[INFORMATION Boundary: Start]
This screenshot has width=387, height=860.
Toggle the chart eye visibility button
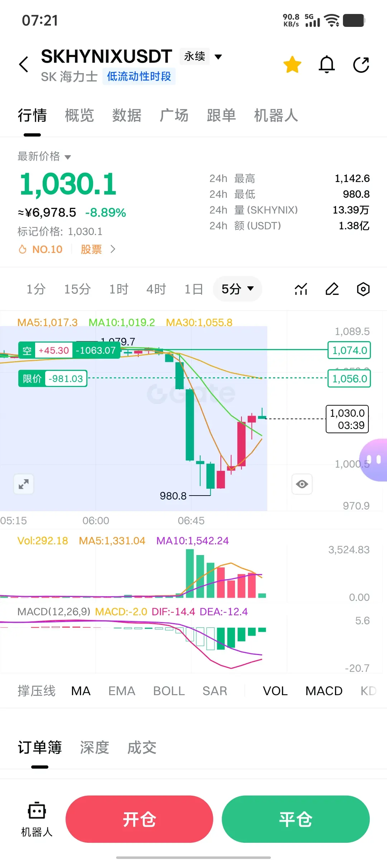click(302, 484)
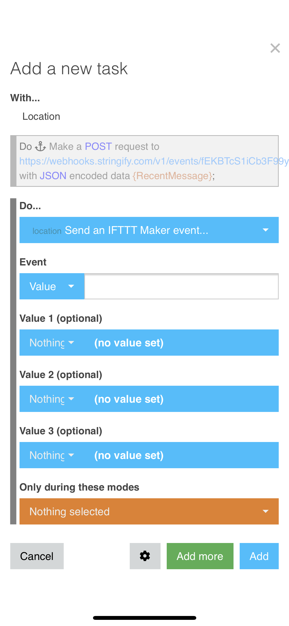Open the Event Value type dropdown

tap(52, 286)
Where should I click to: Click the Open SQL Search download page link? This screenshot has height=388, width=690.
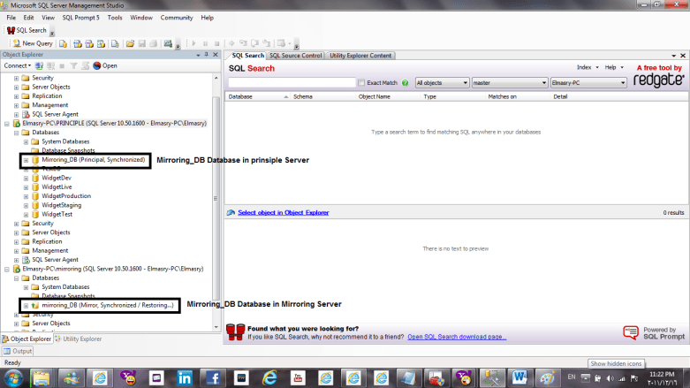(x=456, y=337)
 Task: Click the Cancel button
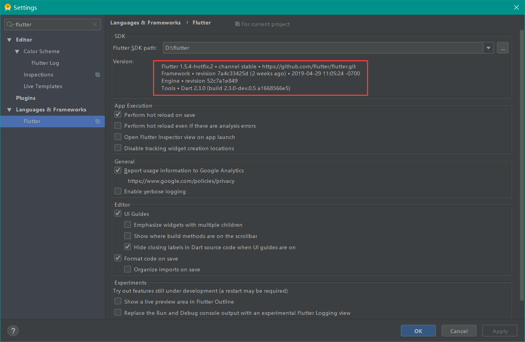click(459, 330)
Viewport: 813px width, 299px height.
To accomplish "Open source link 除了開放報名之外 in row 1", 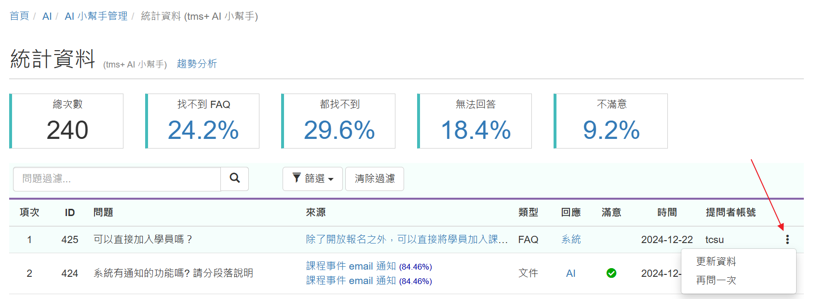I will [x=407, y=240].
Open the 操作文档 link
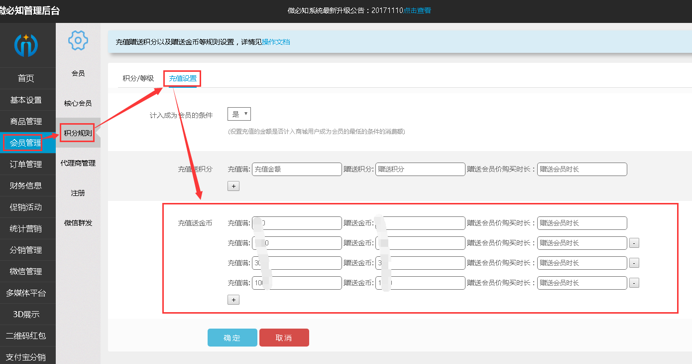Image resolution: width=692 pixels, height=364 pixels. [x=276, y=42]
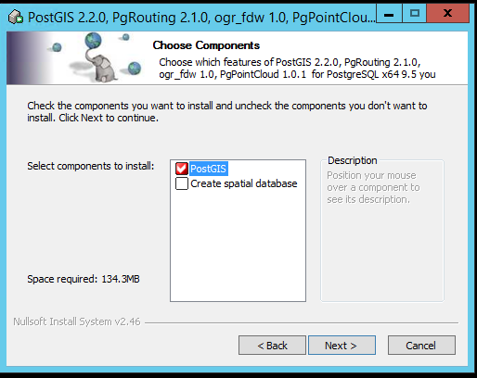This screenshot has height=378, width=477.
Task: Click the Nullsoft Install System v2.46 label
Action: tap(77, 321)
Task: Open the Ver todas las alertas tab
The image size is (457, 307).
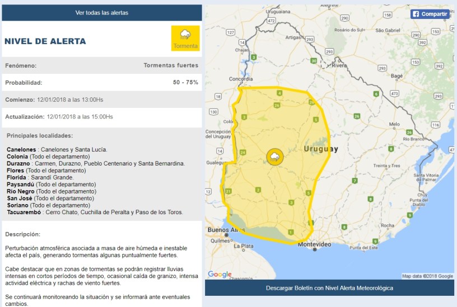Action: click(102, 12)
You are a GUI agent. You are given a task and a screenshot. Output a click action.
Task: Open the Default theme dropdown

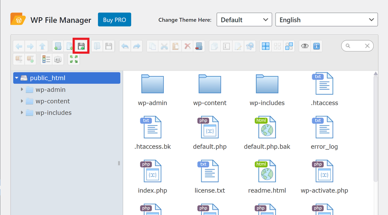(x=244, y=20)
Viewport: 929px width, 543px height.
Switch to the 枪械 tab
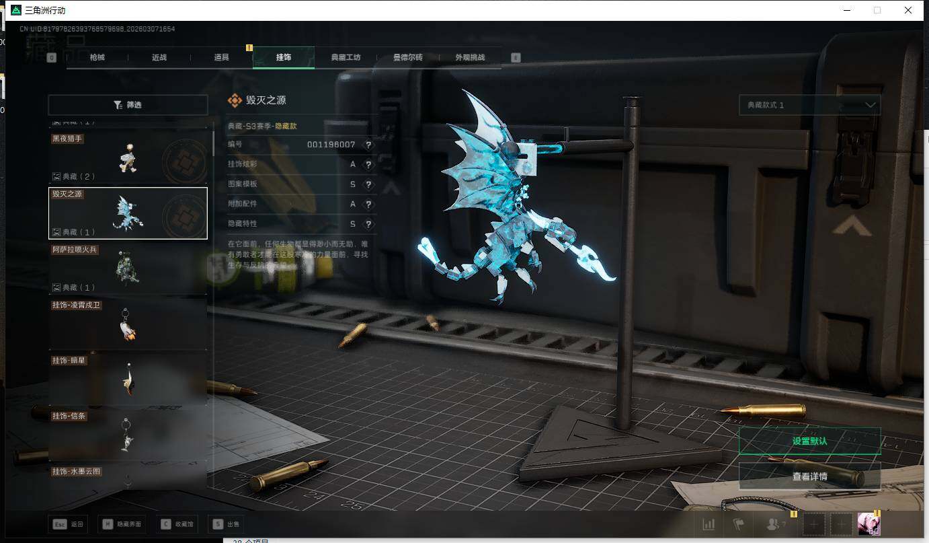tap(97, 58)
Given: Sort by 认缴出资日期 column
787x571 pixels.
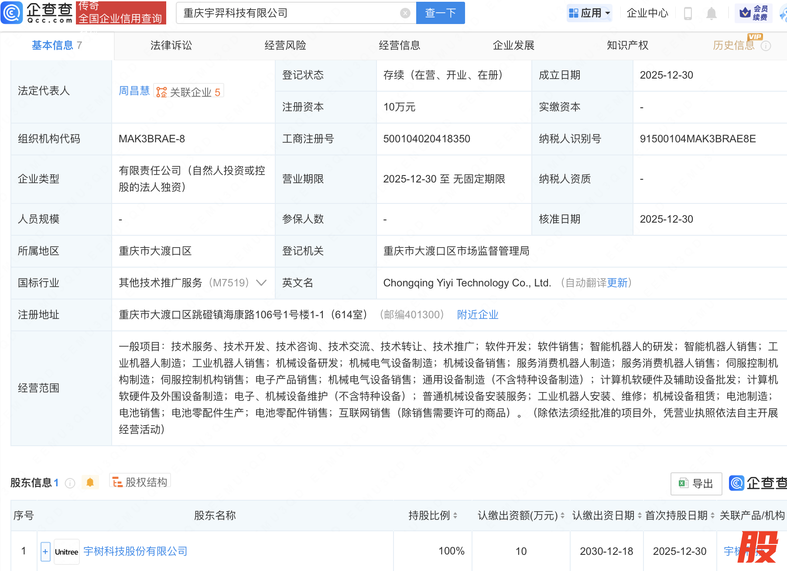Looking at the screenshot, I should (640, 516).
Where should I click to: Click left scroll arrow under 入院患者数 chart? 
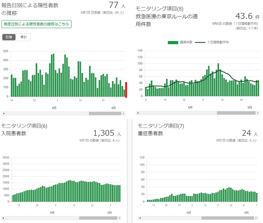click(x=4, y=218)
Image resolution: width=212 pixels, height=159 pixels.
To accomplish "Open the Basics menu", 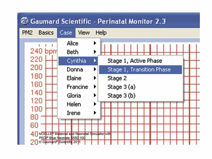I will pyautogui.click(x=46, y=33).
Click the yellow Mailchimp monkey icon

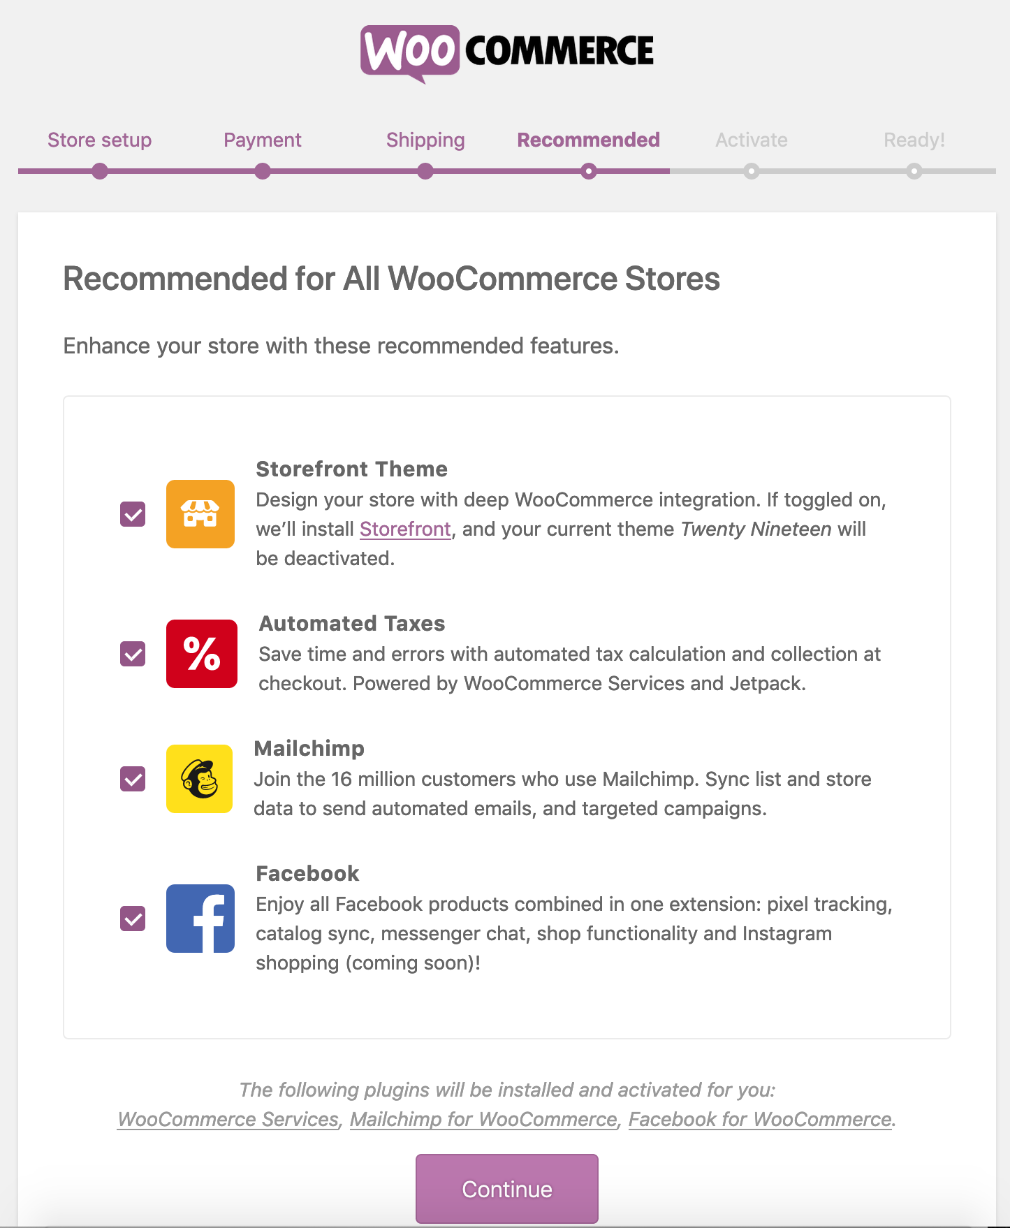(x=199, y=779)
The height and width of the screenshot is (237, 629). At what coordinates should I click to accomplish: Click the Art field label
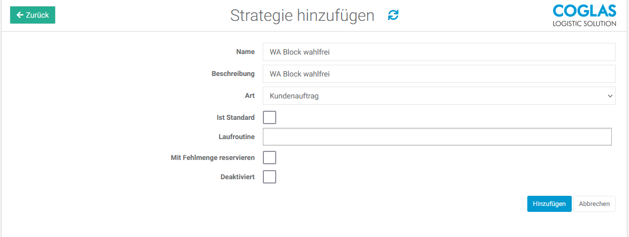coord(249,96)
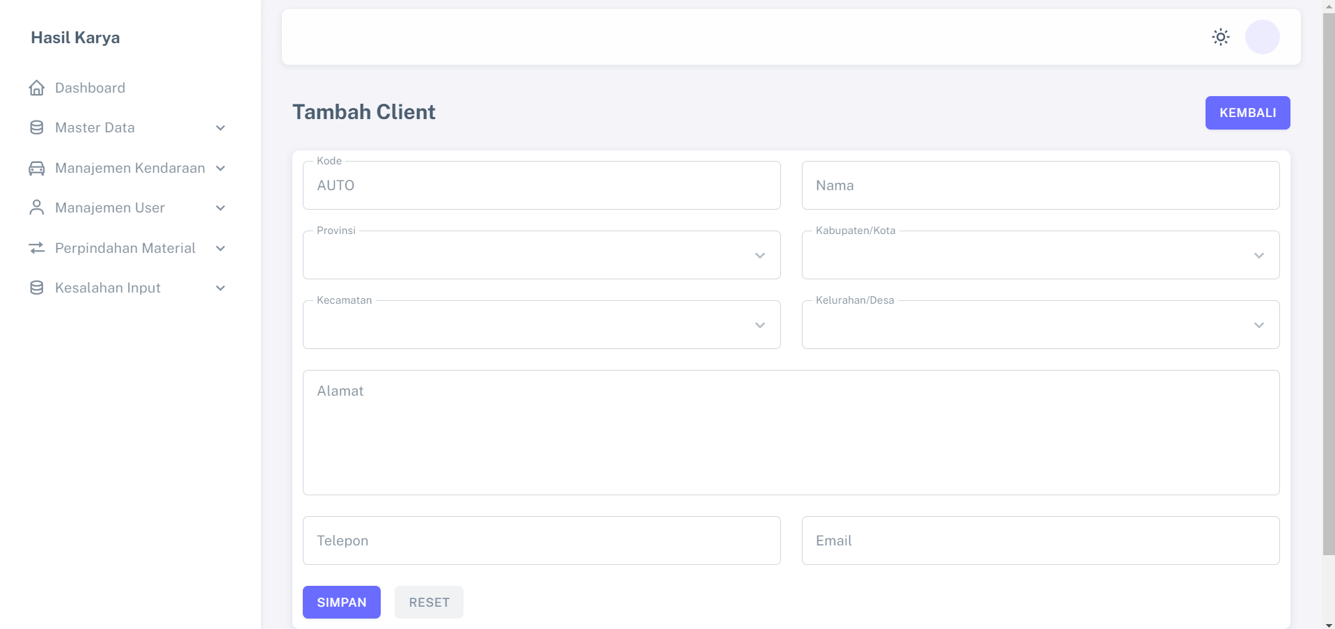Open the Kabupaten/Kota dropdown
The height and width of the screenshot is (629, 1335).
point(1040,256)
[INFORMATION Boundary: End]
▸ **WORK ORDER**
Lines containing the word "Viewport": copy every one of them from the records above.

▸ **RESPONSE TO THE TASK**
Viewport: 813px width, 299px height.
Viewport: 929px width, 543px height.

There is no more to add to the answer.